If your spouse had the stroke you will need to demand your doctor give you EXACT PROTOCOLS THAT PREVENT MCI OR DEMENTIA. Non-negotiable.
Cognitive Disorders Double Risk of Cognitive Impairment in Spouses
Cognitive disorders in older adults nearly doubled the risk of dementia or mild cognitive impairment in their spouses, a prospective cohort study showed.
Older people with a cognitive disorder -- defined as dementia or mild cognitive impairment -- were more likely to have a spouse with a cognitive disorder than people who were cognitively normal (OR 1.74, 95% CI 1.12-2.69, P=0.01), reported Ki Woong Kim, MD, PhD, of Seoul National University Bundang Hospital in Korea, and colleagues.

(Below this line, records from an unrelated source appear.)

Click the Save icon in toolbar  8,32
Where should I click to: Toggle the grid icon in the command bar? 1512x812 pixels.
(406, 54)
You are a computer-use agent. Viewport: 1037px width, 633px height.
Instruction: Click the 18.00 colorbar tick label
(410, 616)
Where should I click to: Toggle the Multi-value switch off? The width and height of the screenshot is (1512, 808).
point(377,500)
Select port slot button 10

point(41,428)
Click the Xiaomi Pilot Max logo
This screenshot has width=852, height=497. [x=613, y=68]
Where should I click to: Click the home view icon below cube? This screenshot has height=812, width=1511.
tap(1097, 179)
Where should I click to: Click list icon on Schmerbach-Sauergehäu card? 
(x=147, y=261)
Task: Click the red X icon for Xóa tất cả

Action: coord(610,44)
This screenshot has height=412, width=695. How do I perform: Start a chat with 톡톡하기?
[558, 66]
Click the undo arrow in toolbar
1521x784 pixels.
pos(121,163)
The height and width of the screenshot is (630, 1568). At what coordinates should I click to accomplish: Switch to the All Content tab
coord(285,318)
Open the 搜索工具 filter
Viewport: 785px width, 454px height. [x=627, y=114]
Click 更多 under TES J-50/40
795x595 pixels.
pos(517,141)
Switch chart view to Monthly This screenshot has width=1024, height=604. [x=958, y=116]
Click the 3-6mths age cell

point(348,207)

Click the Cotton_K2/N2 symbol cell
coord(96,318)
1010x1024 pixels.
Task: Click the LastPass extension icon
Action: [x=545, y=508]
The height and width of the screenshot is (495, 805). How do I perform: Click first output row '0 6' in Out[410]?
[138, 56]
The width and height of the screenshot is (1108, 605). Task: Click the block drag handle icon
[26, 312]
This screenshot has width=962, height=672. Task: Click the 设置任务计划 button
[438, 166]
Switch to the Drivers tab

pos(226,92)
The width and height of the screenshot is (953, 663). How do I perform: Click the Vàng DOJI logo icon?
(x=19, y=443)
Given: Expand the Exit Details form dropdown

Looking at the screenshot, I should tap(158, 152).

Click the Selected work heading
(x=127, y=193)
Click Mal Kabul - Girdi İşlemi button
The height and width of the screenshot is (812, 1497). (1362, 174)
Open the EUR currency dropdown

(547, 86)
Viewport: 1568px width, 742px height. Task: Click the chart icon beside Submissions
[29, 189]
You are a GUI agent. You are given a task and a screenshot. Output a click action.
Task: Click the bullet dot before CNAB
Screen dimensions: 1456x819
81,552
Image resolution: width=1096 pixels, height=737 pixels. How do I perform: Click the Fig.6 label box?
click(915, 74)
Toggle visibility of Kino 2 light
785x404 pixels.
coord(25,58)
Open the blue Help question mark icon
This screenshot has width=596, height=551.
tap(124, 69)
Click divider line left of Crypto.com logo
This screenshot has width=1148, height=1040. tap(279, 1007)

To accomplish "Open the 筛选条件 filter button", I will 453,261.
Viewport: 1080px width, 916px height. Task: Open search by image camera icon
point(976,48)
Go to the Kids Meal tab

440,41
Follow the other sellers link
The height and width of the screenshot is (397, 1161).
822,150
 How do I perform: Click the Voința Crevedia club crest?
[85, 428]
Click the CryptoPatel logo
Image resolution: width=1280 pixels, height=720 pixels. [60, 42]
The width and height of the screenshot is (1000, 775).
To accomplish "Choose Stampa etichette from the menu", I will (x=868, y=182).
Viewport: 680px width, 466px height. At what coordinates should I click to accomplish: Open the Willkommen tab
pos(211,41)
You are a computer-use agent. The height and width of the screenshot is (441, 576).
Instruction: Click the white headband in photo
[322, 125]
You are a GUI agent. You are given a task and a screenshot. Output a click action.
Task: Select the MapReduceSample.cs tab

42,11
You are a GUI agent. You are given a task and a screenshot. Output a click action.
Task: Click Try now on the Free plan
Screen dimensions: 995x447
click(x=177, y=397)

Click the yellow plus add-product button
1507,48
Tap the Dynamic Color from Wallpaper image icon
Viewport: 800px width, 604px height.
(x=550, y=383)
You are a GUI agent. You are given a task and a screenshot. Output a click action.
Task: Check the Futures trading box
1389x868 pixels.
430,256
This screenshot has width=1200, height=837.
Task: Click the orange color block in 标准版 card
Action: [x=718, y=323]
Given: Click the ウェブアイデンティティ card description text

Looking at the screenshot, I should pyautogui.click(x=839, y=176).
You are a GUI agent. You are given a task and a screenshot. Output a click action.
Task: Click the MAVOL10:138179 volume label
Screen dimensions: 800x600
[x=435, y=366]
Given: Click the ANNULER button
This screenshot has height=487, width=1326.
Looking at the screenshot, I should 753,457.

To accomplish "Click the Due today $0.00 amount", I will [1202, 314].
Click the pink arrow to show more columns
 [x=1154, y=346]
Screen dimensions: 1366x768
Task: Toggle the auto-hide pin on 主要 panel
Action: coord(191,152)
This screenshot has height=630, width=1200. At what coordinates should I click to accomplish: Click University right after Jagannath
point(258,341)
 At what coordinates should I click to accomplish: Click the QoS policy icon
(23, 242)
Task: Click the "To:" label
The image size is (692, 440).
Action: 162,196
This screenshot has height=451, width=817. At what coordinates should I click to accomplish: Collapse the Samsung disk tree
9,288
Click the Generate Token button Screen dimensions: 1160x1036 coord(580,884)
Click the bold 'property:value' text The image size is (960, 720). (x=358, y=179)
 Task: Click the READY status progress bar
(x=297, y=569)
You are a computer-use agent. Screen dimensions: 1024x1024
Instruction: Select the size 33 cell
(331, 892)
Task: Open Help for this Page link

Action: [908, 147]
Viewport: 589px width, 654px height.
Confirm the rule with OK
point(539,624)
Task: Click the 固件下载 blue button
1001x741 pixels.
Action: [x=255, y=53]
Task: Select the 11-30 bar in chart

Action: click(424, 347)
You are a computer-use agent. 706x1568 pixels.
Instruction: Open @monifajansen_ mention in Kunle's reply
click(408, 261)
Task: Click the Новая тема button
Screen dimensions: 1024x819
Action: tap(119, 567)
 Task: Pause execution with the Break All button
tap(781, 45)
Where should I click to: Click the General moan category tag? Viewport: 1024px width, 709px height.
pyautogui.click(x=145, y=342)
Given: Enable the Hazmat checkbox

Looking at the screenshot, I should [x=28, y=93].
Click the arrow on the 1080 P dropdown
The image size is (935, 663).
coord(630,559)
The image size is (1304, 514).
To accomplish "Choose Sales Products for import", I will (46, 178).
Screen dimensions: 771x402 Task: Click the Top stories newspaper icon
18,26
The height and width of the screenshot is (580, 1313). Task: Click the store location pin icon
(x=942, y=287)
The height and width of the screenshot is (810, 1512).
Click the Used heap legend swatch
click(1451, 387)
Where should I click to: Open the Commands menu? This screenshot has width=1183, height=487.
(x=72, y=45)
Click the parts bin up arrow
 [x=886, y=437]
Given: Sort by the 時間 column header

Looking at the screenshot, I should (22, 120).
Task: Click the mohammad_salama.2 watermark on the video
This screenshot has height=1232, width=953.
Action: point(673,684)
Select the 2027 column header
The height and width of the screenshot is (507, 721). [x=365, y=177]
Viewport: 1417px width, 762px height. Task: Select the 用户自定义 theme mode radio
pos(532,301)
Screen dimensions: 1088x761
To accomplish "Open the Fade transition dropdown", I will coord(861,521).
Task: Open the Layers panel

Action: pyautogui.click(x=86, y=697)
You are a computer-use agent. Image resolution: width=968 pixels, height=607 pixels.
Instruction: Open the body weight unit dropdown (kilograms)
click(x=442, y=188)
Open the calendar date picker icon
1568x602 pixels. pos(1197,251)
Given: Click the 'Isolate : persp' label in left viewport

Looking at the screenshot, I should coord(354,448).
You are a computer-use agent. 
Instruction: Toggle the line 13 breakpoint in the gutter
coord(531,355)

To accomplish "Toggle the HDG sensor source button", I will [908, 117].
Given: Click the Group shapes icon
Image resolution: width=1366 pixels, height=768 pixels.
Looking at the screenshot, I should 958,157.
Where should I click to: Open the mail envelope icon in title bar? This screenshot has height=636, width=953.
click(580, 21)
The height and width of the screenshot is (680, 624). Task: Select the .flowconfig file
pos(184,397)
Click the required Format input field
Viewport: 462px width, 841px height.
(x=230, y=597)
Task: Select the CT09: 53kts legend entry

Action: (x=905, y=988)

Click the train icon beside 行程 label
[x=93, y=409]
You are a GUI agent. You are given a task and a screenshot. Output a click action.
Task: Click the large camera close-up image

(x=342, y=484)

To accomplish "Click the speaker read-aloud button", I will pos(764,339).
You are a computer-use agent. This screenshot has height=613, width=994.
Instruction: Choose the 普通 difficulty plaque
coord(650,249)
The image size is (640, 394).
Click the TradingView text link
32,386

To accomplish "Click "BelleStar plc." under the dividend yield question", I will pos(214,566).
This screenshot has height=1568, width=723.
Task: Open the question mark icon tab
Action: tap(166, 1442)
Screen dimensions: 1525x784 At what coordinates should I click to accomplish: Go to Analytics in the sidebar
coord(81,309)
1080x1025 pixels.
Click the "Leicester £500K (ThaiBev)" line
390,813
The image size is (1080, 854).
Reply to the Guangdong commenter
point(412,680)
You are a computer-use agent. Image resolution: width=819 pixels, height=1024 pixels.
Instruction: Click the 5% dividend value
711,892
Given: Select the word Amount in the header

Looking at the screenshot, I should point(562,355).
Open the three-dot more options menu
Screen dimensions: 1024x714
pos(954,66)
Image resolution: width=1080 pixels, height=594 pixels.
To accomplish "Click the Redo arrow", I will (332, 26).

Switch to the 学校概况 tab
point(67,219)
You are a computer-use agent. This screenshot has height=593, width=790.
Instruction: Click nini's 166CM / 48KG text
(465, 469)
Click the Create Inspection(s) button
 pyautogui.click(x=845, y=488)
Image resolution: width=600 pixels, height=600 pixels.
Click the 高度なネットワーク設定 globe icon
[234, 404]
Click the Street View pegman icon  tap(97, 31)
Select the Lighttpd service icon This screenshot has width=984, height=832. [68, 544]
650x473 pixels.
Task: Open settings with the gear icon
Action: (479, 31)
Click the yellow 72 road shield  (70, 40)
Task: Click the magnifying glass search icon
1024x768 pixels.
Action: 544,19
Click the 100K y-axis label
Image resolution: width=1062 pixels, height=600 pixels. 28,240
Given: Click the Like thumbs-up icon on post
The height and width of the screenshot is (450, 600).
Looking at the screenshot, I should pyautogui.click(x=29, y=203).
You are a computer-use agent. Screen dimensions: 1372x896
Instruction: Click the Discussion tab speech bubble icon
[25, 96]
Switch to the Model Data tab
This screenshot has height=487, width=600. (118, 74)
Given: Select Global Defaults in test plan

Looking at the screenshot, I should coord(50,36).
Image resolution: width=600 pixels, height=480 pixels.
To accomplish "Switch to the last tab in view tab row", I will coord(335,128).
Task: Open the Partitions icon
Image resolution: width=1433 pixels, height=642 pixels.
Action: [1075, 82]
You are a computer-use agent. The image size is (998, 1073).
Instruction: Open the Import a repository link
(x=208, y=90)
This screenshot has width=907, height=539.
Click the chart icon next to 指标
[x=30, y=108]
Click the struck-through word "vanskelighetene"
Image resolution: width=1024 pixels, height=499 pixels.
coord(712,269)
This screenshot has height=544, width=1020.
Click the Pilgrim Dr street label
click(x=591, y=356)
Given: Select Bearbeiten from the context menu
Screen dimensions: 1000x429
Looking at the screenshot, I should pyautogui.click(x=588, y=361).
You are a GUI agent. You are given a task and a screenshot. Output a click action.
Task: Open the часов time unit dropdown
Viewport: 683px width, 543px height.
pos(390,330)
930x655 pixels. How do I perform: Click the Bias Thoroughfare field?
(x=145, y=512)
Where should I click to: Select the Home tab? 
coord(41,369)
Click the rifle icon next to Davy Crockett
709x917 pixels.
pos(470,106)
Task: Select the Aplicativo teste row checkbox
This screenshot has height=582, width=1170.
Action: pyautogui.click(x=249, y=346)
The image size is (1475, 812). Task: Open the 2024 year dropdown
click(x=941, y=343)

Shared environments may be responsible, in part, for shared cognitive disorders and cognitive performance within couples, they said.
"This study demonstrated that participants' cognitive disorders were associated with spouses' declines in cognitive function and risks of cognitive disorders, and that this association was mediated by factors including physical inactivity and a history of head injury, which were shared within couples," the researchers wrote in JAMA Network Open.
"To our knowledge, this is the first study to reveal how the association among cognitive disorders, cognitive function, and shared risk factors is structured within couples," they added.
The study followed 784 older adults who participated in the Korean Longitudinal Study on Cognitive Aging and Dementia (307 women and 477 men) and their opposite-sex spouses from 2010 to 2020 who were assessed every 2 years. Cognitive assessments included face-to-face diagnostic interviews conducted by geriatric psychiatrists. Participants had a mean age of about 75; spouses had a mean age of about 74.
Among the 784 participants, 121 people had cognitive disorders. Spouses of people with cognitive disorders were older, less educated, less physically active, and more likely to have a history of head injury compared with spouses of people who did not have a cognitive disorder. Cognitive disorders were more prevalent among people whose spouses had cognitive disorders (38.8%) than others (22.6%, P<0.001).
History of head injury (β=0.50 95% CI 0.09-0.90, P=0.02) and age (β=2.57, 95% CI 1.37-3.76, P<0.001) mediated the association between cognitive disorder in participants and their spouses' risk of cognitive disorder.
Physical inactivity mediated the association via major depressive disorder (β=0.33, 95% CI 0.09-0.57, P=0.006 for physical inactivity; β=0.28, 95% CI 0.13-0.44, P<0.001). Major depressive disorder was independently associated with increased risk of cognitive disorder (β=0.35, 95% CI 0.18-0.53, P<0.001).
These factors similarly mediated links between spousal cognitive disorder and memory and executive function.
This analysis shows that "almost 50% of the higher rates of cognitive disorders in spouses of persons with cognitive disorders could be explained by their age, history of major depressive disorder, limited physical activity, and history of head injury," wrote Peter Vitaliano, MS, PhD, of the University of Washington in Seattle, in an invited commentary.
"These findings support previous research and recommend the further study of three areas that are relevant to neurology and psychiatry: assortative mating, dyadic lifestyles, and spouse caregiving," Vitaliano suggested.
Assortative mating -- states and traits that influence a person's choice of a mate and future health -- may be associated with education, diet, or physical activity. Likewise, shared health habits in the dyad may be linked with cognitive outcomes: spouses may have similar chemical or stress exposures, for example.
Caregiving for a cognitively impaired spouse can create chronic stress, which may lead to physiological dysregulation, Vitaliano added. Cross-sectional studies have shown that chronic stress may affect the cognitive performance of spouse caregivers, he noted.
All grades of head injury are associated with increased risk of dementia, Kim and colleagues pointed out.
"In older people, falls are the leading cause of traumatic brain injury, and multiple factors, such as indoor home environment, physical frailty, compromised health status, and depressive symptoms, are associated with the risk of falls," they wrote. "These factors can be shared within couples and may increase the shared risk of head injury within couples."
Because the incidence of head injury was low and injury history was collected retrospectively, the mediating role of head injury needs to be confirmed in larger studies, they added.
Other limitations included the study's cross-sectional design; mediating variables may be symptoms, rather than risk factors, the researchers noted. In addition, dementia and mild cognitive impairment were not analyzed separately due to limited sample size.
Disclosures
The study was supported by the Research of Korea Centers for Disease Control and Prevention (RKCDC).
Kim and co-authors disclosed support from RKCDC.
Vitaliano disclosed no relationships with industry.